- Abbreviation: SCP
- Leader: Grahame Leon-Smith
- Founder: Grahame Leon-Smith Terry Pattinson
- Founded: 22 January 2004; 22 years ago
- Dissolved: 5 March 2014; 12 years ago
- Merged into: UKIP
- Headquarters: Ottershaw, Surrey
- Membership (2009): 4,000
- Colors: Maroon Yellow

Website
- Archived Website

= Senior Citizens Party =

Former political party in the United Kingdom

The Senior Citizens Party was a political party in the United Kingdom that operated from its foundation in 2004 until it merged with UKIP in 2014. It focused on the rights of senior citizens (people over the age of 50).

== History ==

=== Foundation ===
The party was founded in January 2004 by Grahame Leon-Smith and Terry Pattinson. They claim that they had previously been lifelong Conservative and Labour Party members respectively, with Leon-Smith serving as a councillor for 6 years, but had become disillusioned by the breaking of the link between pensions and average earnings by the Conservatives and Labour's failure to restore it. They also campaigned against council tax, proposing a local income tax, and campaign for free personal care for the elderly, free off-peak travel, and free television licences.

=== Electoral Activity ===
The party won 42,861 votes in the South East in the 2004 European Parliament election.

The party originally endorsed a "yes" vote in the 2004 North East England devolution referendum, but switched to endorsing "no" due to the plan to abolish two-tier local government in County Durham and Northumberland if the referendum succeeded.

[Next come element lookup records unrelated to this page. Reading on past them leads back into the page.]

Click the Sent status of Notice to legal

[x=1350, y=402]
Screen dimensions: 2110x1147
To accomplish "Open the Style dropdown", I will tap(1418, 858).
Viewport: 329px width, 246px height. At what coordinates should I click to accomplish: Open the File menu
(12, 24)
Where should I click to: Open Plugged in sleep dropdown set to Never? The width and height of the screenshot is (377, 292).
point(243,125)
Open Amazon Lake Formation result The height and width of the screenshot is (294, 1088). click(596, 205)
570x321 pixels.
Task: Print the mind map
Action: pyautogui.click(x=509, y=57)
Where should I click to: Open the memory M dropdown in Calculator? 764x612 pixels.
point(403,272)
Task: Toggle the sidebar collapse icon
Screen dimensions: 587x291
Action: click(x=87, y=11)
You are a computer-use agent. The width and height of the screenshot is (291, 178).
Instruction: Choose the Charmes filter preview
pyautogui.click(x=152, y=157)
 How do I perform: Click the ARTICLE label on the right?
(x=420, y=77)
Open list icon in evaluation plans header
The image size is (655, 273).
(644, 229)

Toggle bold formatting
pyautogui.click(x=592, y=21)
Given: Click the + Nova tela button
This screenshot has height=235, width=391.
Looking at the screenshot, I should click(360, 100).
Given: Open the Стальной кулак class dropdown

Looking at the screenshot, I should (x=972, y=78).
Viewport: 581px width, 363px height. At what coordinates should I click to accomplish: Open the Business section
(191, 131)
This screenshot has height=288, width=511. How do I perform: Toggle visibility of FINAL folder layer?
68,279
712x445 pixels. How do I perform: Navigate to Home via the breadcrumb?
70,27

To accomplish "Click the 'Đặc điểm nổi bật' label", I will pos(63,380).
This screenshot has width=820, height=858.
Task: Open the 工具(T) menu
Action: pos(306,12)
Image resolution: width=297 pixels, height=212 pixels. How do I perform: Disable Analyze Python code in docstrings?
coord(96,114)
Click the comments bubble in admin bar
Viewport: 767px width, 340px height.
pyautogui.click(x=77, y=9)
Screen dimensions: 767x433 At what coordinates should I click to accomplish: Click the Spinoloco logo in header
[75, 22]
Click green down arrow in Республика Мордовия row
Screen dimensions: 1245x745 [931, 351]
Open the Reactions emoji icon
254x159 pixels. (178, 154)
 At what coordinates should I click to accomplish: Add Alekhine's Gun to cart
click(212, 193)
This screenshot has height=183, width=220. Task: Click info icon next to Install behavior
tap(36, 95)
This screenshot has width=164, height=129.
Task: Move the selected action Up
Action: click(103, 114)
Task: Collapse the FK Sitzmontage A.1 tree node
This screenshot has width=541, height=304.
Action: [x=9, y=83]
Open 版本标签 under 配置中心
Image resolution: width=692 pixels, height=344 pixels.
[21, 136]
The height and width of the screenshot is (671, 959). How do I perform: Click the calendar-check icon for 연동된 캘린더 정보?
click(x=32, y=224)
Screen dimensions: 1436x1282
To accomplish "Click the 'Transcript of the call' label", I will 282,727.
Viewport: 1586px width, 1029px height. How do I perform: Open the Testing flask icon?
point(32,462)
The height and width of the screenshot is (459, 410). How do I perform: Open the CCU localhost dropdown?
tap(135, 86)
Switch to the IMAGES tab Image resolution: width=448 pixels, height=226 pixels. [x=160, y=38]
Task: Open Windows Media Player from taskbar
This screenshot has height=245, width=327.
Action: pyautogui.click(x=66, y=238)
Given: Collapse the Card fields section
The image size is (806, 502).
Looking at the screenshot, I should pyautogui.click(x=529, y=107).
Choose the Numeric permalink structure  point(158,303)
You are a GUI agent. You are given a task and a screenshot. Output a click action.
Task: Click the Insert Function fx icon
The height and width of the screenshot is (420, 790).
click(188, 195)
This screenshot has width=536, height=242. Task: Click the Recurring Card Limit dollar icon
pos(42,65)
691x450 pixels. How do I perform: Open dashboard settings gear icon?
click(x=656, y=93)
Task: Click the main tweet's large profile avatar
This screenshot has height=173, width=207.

They stood candidates against Tony Blair and Michael Howard in the 2005 UK general election. Leon-Smith received 151 votes (0.3%) in Folkestone and Hythe, and Pattinson received 97 votes (0.2%) in Sedgefield. In the run up to the 2005 General Election the Senior Citizens Party had meetings discussing an electoral alliance with the English Democrats.

Leon-Smith and Pattinson stood for the party in the 2006 Runnymede Borough Council election. They both came last, receiving 7.6% and 9% of the vote respectively.

=== Deregistration and Merger with UKIP ===
The party was deregistered with the Electoral Commission on 20 April 2010.

The accounts filed for their final year as a registered party, 2009, indicate that they had "approximately 4,000 members and associate members". The annual membership fee was £12, but associate members did not pay anything. The ratio of full to associate members was not specified.

The Senior Citizens Party merged with UKIP in March 2014, as announced by Leon-Smith at the UKIP conference.